Он поставил трубку вертикально, упирая мундштук в папку с отчётами.
– Если культура пришельцев опирается на ритуалы так называемой «силы» — мы, большевики, должны принять пока неизвестное нам, освоить его и обратить во благо Советской страны и Советского народа. Иного пути нет.
– А здесь в город одна дорога, — прозвучал в наушнике уверенный голос майора.
Ладно, подумал Половинкин, майору виднее, у него планшет всё-таки.
– Принял! — прокричал он в закреплённый справа микрофон. Группа возвращалась домой, в крепость.
От Петрикова почти до самых Дроздов шли вдоль Припяти: так было безопасней — немцы давно не рисковали высовываться за реку.

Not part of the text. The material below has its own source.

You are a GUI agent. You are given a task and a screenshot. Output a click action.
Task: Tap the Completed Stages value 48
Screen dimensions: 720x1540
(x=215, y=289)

Товарищ Карбышев буквально за пару недель превратил насыпь в Мозыре в настоящую скрытую крепость, и ноябрьское избиение подразделений 26-й пехотной дивизии вермахта основательно прояснило вопрос о том, кто же на самом деле контролирует юг Белоруссии.
Ну, если совсем уж честно, «партизаны» товарища Рокоссовского тоже контролировали далеко не всё... но многое. Вот, например, прямо сейчас под Сосновым ударными темпами возводили новый аэродром, — стационарный, с базами радиослежения, — и ничегошеньки глупые немцы с этим фактом поделать не могли. Хотя о строительстве прекрасно знали — это удалось выяснить от пленных.
Главные силы фашистов сейчас таяли в битве за Москву — белорусскому лагерю доставались ошмётки. Коля слегка жалел, что ему не довелось пока поучаствовать в больших, общевойсковых сражения... но лишь слегка. Работа в разведывательно-диверсионной механизированной группе — разве не настоящее дело? Ещё какое настоящее!
Коля отжал педаль — правый утлегарь чиркнул по снегу, взмётывая в воздух разноцветную кутерьму. Машина взяла поворот, перегрузка вжала Половинкина в сиденье, как на гигантской карусели. Компенсаторов перегрузок на «скороходах» не предусматривалось, не те здесь были ускорения. Официально машины назывались «мотоцикл Урал». Или, — по заявленному производителю, «Уралвагонзаводу», — УВЗ-74. Требования секретности, ничего не поделаешь. Вражескому командованию совсем не обязательно знать, что в распоряжении Красной Армии появилась такая удивительная «конница». Точнее, не совсем конница: каждый «скороход» являлся носителем стрелкового оружия, — небольшой, но мощной плазменной пушечки, — поэтому по классификации ГАБТУ РККА относился к бронетехнике. Жаль только, что не предусматривалось отдельной защиты для наездника.